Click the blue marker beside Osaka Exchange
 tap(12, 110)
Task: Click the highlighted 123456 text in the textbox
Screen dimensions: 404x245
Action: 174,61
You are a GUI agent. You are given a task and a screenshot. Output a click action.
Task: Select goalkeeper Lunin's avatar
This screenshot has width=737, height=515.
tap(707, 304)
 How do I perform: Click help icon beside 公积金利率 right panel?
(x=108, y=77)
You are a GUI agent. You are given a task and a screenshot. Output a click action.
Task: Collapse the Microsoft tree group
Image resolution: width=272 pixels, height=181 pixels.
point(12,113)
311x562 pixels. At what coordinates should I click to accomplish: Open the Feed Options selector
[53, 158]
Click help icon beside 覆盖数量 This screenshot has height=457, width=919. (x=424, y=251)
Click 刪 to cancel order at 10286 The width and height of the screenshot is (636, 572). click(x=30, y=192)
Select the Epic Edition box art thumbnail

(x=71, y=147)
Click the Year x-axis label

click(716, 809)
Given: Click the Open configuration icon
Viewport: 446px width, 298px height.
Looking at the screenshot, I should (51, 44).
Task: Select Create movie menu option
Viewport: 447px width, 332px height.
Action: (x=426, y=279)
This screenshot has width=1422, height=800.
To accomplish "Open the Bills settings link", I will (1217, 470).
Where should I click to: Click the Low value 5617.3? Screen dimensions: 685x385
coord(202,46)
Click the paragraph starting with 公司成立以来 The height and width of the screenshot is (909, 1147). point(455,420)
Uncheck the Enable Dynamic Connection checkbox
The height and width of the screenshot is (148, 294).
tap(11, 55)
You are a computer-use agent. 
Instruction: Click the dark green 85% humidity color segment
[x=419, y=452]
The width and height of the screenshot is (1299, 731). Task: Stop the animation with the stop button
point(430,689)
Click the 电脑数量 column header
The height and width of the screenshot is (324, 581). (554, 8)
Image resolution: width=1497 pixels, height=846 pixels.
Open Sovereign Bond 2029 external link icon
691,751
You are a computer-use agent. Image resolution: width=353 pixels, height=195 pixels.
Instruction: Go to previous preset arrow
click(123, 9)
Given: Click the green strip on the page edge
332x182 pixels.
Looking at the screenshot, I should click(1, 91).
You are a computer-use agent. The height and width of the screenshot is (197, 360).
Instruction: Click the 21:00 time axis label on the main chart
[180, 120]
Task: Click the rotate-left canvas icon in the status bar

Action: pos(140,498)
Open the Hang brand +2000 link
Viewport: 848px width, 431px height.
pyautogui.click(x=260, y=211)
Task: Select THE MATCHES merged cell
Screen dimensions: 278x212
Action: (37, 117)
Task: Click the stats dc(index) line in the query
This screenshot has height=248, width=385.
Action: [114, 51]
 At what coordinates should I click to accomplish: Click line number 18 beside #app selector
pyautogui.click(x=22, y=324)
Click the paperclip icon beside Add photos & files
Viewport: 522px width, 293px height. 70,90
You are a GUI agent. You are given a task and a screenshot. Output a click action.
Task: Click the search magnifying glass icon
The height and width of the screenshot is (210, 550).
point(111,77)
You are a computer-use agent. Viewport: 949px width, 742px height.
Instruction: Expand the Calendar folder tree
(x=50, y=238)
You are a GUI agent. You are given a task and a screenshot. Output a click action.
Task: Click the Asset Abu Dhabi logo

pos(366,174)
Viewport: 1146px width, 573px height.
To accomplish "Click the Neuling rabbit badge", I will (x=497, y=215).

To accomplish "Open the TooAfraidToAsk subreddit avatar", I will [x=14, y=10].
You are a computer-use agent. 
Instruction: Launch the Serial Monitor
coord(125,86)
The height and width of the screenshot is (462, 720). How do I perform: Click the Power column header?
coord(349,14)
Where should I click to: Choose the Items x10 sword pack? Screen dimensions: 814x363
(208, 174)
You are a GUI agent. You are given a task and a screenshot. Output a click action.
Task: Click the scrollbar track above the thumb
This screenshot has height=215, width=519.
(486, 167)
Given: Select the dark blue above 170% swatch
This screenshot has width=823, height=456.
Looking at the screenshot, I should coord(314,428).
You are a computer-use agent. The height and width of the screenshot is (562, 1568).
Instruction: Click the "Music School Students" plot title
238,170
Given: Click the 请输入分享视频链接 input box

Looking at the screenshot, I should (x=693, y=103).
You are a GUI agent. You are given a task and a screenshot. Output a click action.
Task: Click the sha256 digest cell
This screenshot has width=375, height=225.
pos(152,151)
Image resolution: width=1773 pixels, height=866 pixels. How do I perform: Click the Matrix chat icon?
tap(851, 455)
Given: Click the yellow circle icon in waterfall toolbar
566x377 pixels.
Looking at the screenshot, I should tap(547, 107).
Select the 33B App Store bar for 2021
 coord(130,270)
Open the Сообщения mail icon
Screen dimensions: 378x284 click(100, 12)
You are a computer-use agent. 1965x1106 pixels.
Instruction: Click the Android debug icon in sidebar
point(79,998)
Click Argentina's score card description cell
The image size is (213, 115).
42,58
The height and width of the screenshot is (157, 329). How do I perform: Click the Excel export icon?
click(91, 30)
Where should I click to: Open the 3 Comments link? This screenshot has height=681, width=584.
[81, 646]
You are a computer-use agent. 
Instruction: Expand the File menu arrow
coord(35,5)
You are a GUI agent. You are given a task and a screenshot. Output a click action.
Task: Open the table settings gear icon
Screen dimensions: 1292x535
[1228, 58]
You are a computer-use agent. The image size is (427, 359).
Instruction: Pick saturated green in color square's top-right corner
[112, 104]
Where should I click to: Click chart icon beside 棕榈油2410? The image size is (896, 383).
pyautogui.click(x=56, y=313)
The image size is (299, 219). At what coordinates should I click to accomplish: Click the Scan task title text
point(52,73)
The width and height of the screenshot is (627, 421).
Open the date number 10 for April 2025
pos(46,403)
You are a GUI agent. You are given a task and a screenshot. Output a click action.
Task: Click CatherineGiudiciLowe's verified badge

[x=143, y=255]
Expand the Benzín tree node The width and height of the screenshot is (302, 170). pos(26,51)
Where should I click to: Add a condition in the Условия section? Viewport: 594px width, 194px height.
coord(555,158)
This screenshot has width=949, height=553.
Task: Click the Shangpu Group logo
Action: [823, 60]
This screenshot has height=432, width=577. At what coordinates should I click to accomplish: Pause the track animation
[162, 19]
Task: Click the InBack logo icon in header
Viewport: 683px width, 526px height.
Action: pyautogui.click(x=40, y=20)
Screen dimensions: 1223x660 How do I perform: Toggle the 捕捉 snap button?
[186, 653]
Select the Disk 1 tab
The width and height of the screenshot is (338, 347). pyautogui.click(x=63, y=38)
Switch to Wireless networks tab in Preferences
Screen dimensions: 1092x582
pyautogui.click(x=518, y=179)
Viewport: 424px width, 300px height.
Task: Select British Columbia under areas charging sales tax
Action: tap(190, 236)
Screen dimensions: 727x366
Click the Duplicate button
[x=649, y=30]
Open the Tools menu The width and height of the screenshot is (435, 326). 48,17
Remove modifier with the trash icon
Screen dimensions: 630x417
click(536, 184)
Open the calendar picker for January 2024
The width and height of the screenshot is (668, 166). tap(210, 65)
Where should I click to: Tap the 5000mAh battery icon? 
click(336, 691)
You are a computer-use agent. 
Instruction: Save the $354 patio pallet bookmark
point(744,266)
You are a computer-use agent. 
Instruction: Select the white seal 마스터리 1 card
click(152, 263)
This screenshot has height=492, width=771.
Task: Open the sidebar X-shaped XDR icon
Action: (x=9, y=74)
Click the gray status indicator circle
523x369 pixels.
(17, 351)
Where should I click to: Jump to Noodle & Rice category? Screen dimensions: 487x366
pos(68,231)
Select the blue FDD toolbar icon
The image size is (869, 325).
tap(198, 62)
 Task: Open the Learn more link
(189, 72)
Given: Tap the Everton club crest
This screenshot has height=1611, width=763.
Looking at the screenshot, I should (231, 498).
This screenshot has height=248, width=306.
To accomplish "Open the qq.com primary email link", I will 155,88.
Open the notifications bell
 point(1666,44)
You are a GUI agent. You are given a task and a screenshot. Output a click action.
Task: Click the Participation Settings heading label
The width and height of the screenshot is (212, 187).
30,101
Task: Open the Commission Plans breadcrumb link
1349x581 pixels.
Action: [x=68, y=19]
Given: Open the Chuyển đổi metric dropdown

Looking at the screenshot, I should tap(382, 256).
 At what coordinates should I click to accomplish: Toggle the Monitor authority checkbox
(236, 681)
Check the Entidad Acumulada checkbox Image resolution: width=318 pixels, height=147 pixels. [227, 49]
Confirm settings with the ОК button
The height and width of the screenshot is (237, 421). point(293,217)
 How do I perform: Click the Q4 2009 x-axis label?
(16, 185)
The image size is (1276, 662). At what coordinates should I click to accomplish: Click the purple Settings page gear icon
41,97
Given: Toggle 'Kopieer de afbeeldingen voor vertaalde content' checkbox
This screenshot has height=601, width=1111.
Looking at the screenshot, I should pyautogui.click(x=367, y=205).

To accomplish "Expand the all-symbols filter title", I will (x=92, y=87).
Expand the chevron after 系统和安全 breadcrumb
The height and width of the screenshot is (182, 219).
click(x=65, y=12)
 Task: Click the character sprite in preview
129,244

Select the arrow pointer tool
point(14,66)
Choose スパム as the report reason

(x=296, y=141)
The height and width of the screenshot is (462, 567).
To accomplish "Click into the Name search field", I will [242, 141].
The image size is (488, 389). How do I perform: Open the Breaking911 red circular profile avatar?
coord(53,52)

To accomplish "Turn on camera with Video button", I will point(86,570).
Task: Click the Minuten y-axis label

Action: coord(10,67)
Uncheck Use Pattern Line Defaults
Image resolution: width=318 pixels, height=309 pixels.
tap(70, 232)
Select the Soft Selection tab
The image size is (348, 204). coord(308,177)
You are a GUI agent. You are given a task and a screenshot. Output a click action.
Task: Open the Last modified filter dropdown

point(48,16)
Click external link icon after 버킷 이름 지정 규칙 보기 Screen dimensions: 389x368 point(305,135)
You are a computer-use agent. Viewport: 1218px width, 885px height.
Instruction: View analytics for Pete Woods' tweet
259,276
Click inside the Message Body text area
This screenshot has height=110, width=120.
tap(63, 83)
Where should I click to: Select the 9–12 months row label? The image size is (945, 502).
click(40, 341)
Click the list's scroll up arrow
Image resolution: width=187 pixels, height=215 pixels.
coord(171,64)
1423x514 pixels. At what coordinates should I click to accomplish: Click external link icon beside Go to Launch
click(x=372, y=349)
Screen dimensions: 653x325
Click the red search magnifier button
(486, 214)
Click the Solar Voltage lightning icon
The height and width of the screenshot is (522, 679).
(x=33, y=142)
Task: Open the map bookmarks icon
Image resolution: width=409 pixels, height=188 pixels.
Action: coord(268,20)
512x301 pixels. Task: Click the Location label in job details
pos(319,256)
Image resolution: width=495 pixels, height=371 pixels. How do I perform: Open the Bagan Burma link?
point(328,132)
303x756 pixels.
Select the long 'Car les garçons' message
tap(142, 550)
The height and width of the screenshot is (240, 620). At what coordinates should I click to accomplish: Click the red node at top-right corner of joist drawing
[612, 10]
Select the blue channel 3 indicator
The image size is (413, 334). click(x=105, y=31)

_ _ _ _

- YOUR GOAL -
Lines above that have "breadcrumb": copy each of them.

- ANSWER SPACE -
Task: Open the Commission Plans breadcrumb link
Expand the chevron after 系统和安全 breadcrumb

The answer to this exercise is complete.